-- start of DATASET --

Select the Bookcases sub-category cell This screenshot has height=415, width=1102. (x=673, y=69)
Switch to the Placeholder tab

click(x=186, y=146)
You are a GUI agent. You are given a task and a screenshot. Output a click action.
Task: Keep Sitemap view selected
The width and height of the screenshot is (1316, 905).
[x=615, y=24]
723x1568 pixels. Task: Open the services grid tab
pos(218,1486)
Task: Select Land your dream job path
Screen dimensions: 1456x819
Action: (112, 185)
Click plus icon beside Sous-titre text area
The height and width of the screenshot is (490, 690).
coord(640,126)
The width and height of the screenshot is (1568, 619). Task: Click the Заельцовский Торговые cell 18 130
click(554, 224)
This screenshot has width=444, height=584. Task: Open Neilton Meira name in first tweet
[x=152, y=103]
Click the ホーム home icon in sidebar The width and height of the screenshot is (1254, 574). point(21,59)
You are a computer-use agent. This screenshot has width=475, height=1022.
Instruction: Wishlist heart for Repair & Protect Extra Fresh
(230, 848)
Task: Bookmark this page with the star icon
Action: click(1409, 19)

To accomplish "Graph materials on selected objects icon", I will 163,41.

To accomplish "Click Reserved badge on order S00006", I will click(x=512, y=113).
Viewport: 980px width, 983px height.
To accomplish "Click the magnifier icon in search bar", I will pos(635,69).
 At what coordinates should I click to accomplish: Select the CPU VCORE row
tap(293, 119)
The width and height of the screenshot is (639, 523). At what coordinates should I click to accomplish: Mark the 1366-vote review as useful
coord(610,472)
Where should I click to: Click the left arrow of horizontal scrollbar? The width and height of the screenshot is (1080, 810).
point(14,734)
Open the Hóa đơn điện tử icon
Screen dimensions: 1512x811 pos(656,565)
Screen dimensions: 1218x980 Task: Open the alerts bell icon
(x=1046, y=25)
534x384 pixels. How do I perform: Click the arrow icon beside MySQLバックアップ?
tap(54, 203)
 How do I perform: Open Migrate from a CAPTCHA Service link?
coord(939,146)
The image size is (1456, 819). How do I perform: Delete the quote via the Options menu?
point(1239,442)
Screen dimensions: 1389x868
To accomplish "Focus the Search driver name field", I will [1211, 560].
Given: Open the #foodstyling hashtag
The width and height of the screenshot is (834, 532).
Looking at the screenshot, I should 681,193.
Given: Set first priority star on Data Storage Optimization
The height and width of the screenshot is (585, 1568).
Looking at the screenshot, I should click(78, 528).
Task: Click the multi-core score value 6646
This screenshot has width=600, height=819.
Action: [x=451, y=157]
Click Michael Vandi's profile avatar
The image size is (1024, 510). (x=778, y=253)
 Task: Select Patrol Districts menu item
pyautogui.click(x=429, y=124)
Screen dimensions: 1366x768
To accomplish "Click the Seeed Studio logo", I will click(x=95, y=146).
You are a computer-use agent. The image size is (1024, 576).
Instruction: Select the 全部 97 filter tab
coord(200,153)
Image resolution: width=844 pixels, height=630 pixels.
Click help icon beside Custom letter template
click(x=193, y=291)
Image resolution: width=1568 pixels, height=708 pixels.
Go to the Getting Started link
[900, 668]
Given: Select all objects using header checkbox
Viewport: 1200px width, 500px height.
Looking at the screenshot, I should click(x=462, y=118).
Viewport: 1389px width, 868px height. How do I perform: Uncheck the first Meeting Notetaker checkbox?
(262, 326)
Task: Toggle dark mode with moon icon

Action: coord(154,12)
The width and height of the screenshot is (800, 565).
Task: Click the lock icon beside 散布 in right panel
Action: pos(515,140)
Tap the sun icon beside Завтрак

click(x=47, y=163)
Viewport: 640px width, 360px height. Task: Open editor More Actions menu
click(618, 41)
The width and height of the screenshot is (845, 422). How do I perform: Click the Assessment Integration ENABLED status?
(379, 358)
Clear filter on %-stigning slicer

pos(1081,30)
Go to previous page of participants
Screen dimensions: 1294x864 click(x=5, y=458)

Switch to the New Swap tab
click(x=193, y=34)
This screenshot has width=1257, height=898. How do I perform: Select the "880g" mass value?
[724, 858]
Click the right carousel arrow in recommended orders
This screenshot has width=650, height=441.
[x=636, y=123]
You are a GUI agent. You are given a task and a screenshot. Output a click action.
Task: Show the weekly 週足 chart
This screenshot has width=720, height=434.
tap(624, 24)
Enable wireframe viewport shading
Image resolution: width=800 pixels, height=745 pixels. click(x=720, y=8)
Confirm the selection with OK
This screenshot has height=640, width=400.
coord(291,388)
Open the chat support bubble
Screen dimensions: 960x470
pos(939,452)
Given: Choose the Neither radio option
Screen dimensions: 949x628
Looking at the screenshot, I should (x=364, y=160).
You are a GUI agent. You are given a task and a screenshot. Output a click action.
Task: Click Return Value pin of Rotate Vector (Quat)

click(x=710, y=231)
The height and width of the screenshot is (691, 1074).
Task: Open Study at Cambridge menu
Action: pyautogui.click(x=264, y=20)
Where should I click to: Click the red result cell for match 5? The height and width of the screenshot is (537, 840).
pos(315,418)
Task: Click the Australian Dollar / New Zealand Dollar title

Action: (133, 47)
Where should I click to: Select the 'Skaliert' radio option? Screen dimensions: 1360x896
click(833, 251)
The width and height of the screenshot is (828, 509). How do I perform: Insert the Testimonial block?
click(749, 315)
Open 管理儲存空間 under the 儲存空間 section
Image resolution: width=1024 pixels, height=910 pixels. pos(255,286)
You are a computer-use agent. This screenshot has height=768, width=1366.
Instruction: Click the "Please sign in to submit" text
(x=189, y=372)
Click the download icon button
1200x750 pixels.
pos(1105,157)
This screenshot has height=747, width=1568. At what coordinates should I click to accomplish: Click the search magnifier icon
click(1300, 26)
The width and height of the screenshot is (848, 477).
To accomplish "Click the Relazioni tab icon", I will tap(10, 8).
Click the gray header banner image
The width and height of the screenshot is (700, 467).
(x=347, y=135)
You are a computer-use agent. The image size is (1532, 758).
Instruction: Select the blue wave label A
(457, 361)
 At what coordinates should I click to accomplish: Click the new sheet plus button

-- end of DATASET --

(EXERCISE REQUIREMENTS) Print the listing above again line for line, with no changes.

(CORRECT RESULT)
Select the Bookcases sub-category cell This screenshot has height=415, width=1102. (x=673, y=69)
Switch to the Placeholder tab

click(x=186, y=146)
You are a GUI agent. You are given a task and a screenshot. Output a click action.
Task: Keep Sitemap view selected
The width and height of the screenshot is (1316, 905).
[x=615, y=24]
723x1568 pixels. Task: Open the services grid tab
pos(218,1486)
Task: Select Land your dream job path
Screen dimensions: 1456x819
Action: (112, 185)
Click plus icon beside Sous-titre text area
The height and width of the screenshot is (490, 690).
coord(640,126)
The width and height of the screenshot is (1568, 619). Task: Click the Заельцовский Торговые cell 18 130
click(554, 224)
This screenshot has width=444, height=584. Task: Open Neilton Meira name in first tweet
[x=152, y=103]
Click the ホーム home icon in sidebar The width and height of the screenshot is (1254, 574). point(21,59)
You are a computer-use agent. This screenshot has width=475, height=1022.
Instruction: Wishlist heart for Repair & Protect Extra Fresh
(230, 848)
Task: Bookmark this page with the star icon
Action: click(1409, 19)

To accomplish "Graph materials on selected objects icon", I will 163,41.

To accomplish "Click Reserved badge on order S00006", I will click(x=512, y=113).
Viewport: 980px width, 983px height.
To accomplish "Click the magnifier icon in search bar", I will pos(635,69).
 At what coordinates should I click to accomplish: Select the CPU VCORE row
tap(293, 119)
The width and height of the screenshot is (639, 523). At what coordinates should I click to accomplish: Mark the 1366-vote review as useful
coord(610,472)
Where should I click to: Click the left arrow of horizontal scrollbar? The width and height of the screenshot is (1080, 810).
point(14,734)
Open the Hóa đơn điện tử icon
Screen dimensions: 1512x811 pos(656,565)
Screen dimensions: 1218x980 Task: Open the alerts bell icon
(x=1046, y=25)
534x384 pixels. How do I perform: Click the arrow icon beside MySQLバックアップ?
tap(54, 203)
 How do I perform: Open Migrate from a CAPTCHA Service link?
coord(939,146)
The image size is (1456, 819). How do I perform: Delete the quote via the Options menu?
point(1239,442)
Screen dimensions: 1389x868
To accomplish "Focus the Search driver name field", I will [1211, 560].
Given: Open the #foodstyling hashtag
The width and height of the screenshot is (834, 532).
Looking at the screenshot, I should 681,193.
Given: Set first priority star on Data Storage Optimization
The height and width of the screenshot is (585, 1568).
Looking at the screenshot, I should click(78, 528).
Task: Click the multi-core score value 6646
This screenshot has width=600, height=819.
Action: [x=451, y=157]
Click Michael Vandi's profile avatar
The image size is (1024, 510). (x=778, y=253)
 Task: Select Patrol Districts menu item
pyautogui.click(x=429, y=124)
Screen dimensions: 1366x768
To accomplish "Click the Seeed Studio logo", I will click(x=95, y=146).
You are a computer-use agent. The image size is (1024, 576).
Instruction: Select the 全部 97 filter tab
coord(200,153)
Image resolution: width=844 pixels, height=630 pixels.
Click help icon beside Custom letter template
click(x=193, y=291)
Image resolution: width=1568 pixels, height=708 pixels.
Go to the Getting Started link
[900, 668]
Given: Select all objects using header checkbox
Viewport: 1200px width, 500px height.
Looking at the screenshot, I should click(x=462, y=118).
Viewport: 1389px width, 868px height. How do I perform: Uncheck the first Meeting Notetaker checkbox?
(262, 326)
Task: Toggle dark mode with moon icon

Action: coord(154,12)
The width and height of the screenshot is (800, 565).
Task: Click the lock icon beside 散布 in right panel
Action: pos(515,140)
Tap the sun icon beside Завтрак

click(x=47, y=163)
Viewport: 640px width, 360px height. Task: Open editor More Actions menu
click(618, 41)
The width and height of the screenshot is (845, 422). How do I perform: Click the Assessment Integration ENABLED status?
(379, 358)
Clear filter on %-stigning slicer

pos(1081,30)
Go to previous page of participants
Screen dimensions: 1294x864 click(x=5, y=458)

Switch to the New Swap tab
click(x=193, y=34)
This screenshot has width=1257, height=898. How do I perform: Select the "880g" mass value?
[724, 858]
Click the right carousel arrow in recommended orders
This screenshot has width=650, height=441.
[x=636, y=123]
You are a GUI agent. You are given a task and a screenshot. Output a click action.
Task: Show the weekly 週足 chart
This screenshot has width=720, height=434.
tap(624, 24)
Enable wireframe viewport shading
Image resolution: width=800 pixels, height=745 pixels. click(x=720, y=8)
Confirm the selection with OK
This screenshot has height=640, width=400.
coord(291,388)
Open the chat support bubble
Screen dimensions: 960x470
pos(939,452)
Given: Choose the Neither radio option
Screen dimensions: 949x628
Looking at the screenshot, I should (x=364, y=160).
You are a GUI agent. You are given a task and a screenshot. Output a click action.
Task: Click Return Value pin of Rotate Vector (Quat)

click(x=710, y=231)
The height and width of the screenshot is (691, 1074).
Task: Open Study at Cambridge menu
Action: pyautogui.click(x=264, y=20)
Where should I click to: Click the red result cell for match 5? The height and width of the screenshot is (537, 840).
pos(315,418)
Task: Click the Australian Dollar / New Zealand Dollar title

Action: (133, 47)
Where should I click to: Select the 'Skaliert' radio option? Screen dimensions: 1360x896
click(833, 251)
The width and height of the screenshot is (828, 509). How do I perform: Insert the Testimonial block?
click(749, 315)
Open 管理儲存空間 under the 儲存空間 section
Image resolution: width=1024 pixels, height=910 pixels. pos(255,286)
You are a computer-use agent. This screenshot has height=768, width=1366.
Instruction: Click the "Please sign in to submit" text
(x=189, y=372)
Click the download icon button
1200x750 pixels.
pos(1105,157)
This screenshot has height=747, width=1568. At what coordinates should I click to accomplish: Click the search magnifier icon
click(1300, 26)
The width and height of the screenshot is (848, 477).
To accomplish "Click the Relazioni tab icon", I will tap(10, 8).
Click the gray header banner image
The width and height of the screenshot is (700, 467).
(x=347, y=135)
You are a computer-use agent. The image size is (1532, 758).
Instruction: Select the blue wave label A
(457, 361)
 At what coordinates should I click to accomplish: Click the new sheet plus button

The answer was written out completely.